Reid filed a "motion to amend judgment with additional findings" on March 28, 2003, which the court treats as a timely but frivolous motion to reconsider under Rule 59(e). Reid now claims that his petition should not have been construed as attacking his conviction or sentence, but as challenging the "execution" of his 1999 sentence. Reid asserts that the Attorney General acted unreasonably in denying him credit against his federal sentence pursuant to 18 U.S.C. § 3585(b) for his time in state custody. Reid claims this is what he intended all along, and attaches a letter addressed to the court dated February 7, 2003 — although Reid's statement in the letter that he needs discovery to present "indisputable proof of the illegality of my initial sentence" is inconsistent with this assertion.
In any event, the court addressed the petition Reid actually filed, and believes it was properly construed as a collateral attack on Reid's conviction and sentence over which the court lacked jurisdiction. But even assuming the coat had jurisdiction under 28 U.S.C. § 2241 to consider Reid's supposed challenge to the "execution" of his sentence, the petition could only be dismissed as frivolous.
The Attorney General could not, and cannot, credit Reid's time in state custody against his federal sentence. The Attorney General, rather than the sentencing court, computes the credit a defendant receives under 18 U.S.C. § 3585(b) — although only after he begins serving his federal sentence. United States v. Wilson, 503 U.S. 329, 333 (1992). Nevertheless, 18 U.S.C § 3585(b) credits the defendant only with time served either "a result of the offense for which the sentence was imposed" or "as a result of any other charge for which the defendant was arrested after the commission of the offense for which the sentence was imposed," and "that has not been credited against another sentence."
In serving his state sentence, Reid was not serving time as a result of the offense for which his 1999 federal sentence was imposed. Although Reid's supervised release was revoked as a result of his state conviction, the new federal sentence represents deferred punishment for his original federal conviction in 1994. Johnson v. United States, 529 U.S. 694, 700-01 (2000). When Reid was sentenced in 1994, the court said, m effect, that Reid only had to serve ten months in prison, but if he misbehaved during the supervised release period he would have to serve more time for the original conviction. Although Reid violated the terms of his supervised release by committing a criminal offense resulting in a new conviction, he could have been sentenced to imprisonment for a violation of the terms of his supervised release that did not result in a new conviction, or that was not in itself a crime. Id., 529 U.S. at 700.

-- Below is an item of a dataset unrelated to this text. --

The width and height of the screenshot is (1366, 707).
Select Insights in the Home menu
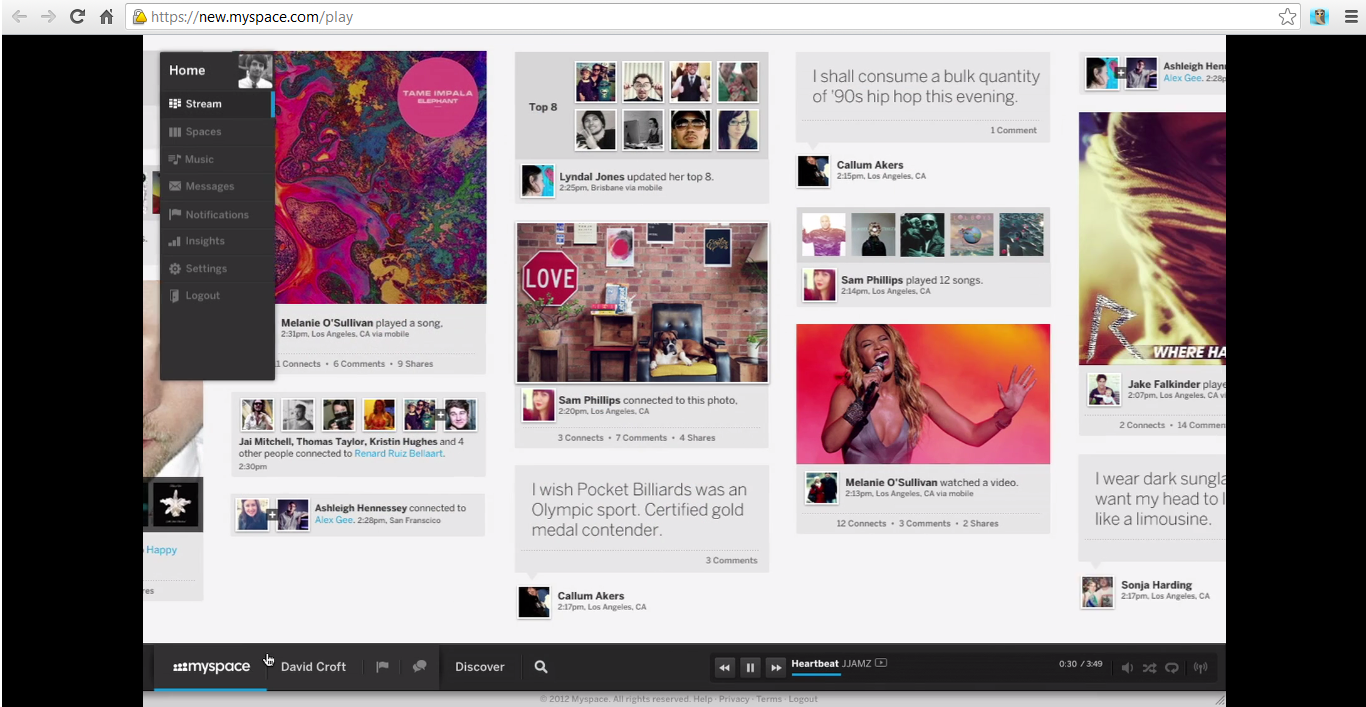click(x=204, y=241)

Reid's time in state custody qualified under the second part of § 3585(b) as time served "as a result of any other charge for which [Reid] was arrested after the commission of the offense for which the sentence was imposed," but Reid cannot receive credit against his federal sentence because it has been "credited against another sentence" — the Illinois sentence he has been serving. See United States v. Ross, 219 F.3d 592, 594 (7th Cir. 2000). Any claim for credit under 18 U.S.C. § 3585(b) would be frivolous, and the motion to reconsider is denied.